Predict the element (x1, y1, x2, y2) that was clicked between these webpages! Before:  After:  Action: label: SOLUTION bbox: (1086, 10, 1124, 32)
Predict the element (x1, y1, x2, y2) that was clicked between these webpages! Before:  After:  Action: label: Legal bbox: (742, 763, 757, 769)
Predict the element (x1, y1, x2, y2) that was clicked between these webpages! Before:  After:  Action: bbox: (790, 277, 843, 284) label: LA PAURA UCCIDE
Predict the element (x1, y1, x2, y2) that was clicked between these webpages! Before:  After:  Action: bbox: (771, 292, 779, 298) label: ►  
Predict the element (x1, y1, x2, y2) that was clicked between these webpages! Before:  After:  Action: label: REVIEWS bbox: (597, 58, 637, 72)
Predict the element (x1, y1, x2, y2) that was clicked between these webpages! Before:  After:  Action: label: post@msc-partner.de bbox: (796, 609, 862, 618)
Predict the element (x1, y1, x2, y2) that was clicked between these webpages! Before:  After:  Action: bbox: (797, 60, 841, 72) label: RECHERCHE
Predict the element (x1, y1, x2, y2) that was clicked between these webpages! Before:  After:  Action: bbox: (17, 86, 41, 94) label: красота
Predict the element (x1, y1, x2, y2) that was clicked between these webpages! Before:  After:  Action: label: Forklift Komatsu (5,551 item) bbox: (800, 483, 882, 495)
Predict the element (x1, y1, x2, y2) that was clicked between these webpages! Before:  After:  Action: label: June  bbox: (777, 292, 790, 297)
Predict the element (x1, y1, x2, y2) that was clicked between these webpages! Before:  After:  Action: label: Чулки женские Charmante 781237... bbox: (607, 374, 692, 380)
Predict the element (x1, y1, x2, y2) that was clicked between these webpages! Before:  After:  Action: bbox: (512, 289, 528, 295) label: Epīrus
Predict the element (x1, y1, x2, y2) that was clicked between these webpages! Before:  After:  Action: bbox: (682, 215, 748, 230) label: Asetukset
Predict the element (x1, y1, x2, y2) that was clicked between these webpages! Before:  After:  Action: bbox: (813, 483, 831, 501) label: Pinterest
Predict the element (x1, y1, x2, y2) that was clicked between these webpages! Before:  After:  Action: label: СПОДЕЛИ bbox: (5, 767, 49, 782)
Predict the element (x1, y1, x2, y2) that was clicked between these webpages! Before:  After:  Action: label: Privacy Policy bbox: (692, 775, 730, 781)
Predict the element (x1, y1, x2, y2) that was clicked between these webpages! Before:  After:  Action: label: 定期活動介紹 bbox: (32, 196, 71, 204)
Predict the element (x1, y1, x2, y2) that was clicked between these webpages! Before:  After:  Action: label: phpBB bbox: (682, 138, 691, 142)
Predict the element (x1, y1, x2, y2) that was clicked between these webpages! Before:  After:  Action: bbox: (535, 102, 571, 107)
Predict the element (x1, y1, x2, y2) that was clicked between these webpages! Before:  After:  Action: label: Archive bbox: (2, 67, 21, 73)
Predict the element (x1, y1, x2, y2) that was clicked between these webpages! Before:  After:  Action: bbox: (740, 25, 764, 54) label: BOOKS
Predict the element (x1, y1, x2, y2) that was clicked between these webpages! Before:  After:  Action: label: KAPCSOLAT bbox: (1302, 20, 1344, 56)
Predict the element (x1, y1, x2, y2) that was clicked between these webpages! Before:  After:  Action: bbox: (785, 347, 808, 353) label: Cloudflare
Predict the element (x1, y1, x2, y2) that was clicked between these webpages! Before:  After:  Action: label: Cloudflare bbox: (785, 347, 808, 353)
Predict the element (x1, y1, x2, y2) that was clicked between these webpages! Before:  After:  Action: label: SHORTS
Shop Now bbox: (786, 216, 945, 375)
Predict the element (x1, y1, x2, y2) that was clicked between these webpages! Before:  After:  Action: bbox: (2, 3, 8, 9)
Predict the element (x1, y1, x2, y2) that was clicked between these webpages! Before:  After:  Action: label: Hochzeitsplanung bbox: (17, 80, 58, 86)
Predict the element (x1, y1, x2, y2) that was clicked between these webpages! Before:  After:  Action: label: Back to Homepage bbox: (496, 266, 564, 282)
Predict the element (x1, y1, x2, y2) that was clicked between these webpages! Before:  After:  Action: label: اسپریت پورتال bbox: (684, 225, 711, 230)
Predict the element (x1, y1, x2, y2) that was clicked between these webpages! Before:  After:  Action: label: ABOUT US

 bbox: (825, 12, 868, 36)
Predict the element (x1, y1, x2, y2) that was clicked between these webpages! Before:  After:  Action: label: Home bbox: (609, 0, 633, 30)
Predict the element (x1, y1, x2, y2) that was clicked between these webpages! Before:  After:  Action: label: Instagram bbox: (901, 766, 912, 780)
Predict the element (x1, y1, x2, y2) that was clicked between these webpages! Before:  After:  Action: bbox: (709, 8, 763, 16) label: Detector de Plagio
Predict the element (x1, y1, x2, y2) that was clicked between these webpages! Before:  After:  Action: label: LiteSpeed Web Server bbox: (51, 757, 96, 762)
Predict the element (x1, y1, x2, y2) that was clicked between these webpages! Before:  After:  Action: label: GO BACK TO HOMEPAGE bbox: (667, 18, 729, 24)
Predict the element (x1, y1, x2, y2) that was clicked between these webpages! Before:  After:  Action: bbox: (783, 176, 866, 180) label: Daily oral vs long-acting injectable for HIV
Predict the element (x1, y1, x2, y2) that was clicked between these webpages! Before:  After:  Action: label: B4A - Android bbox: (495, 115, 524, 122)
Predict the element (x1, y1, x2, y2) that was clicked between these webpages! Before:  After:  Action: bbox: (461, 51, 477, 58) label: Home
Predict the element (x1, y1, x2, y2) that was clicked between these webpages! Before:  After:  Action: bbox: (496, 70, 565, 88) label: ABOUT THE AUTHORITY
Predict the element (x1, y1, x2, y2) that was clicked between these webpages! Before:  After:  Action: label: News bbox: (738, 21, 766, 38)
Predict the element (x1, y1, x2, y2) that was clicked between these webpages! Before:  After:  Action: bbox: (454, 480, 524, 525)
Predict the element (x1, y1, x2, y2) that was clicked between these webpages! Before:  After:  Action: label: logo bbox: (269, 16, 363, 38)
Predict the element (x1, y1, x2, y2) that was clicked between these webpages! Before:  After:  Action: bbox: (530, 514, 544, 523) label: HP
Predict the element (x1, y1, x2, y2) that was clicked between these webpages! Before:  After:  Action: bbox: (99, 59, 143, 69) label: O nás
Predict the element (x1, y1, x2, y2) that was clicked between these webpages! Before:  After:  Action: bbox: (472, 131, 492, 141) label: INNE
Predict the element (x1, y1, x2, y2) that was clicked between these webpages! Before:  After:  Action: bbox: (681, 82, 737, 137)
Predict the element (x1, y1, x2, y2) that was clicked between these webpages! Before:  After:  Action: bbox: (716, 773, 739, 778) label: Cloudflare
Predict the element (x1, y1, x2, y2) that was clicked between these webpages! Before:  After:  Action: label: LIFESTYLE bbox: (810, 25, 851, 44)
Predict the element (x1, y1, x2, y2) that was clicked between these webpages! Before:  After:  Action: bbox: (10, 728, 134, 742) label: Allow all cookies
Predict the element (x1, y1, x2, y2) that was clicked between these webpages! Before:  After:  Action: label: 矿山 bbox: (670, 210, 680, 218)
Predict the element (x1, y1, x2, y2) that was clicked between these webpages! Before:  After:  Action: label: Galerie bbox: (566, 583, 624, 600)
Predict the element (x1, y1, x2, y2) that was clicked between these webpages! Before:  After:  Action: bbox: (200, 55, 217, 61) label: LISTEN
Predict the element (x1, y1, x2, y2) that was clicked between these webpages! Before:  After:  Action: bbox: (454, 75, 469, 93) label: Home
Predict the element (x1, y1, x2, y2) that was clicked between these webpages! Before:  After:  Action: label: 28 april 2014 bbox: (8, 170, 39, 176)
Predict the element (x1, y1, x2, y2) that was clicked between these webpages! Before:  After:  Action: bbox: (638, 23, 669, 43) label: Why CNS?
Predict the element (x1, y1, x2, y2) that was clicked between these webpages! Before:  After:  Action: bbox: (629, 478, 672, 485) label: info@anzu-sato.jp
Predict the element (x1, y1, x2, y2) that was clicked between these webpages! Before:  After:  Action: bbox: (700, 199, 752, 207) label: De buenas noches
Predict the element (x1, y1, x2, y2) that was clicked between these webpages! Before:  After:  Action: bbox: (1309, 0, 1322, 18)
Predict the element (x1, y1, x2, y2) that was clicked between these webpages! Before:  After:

|---|

以上条目中，哪些行含有字符串“Cloudflare”（区分大小写）？请找出这些行，并逐行完整抄录。

Predict the element (x1, y1, x2, y2) that was clicked between these webpages! Before:  After:  Action: bbox: (785, 347, 808, 353) label: Cloudflare
Predict the element (x1, y1, x2, y2) that was clicked between these webpages! Before:  After:  Action: label: Cloudflare bbox: (785, 347, 808, 353)
Predict the element (x1, y1, x2, y2) that was clicked between these webpages! Before:  After:  Action: bbox: (716, 773, 739, 778) label: Cloudflare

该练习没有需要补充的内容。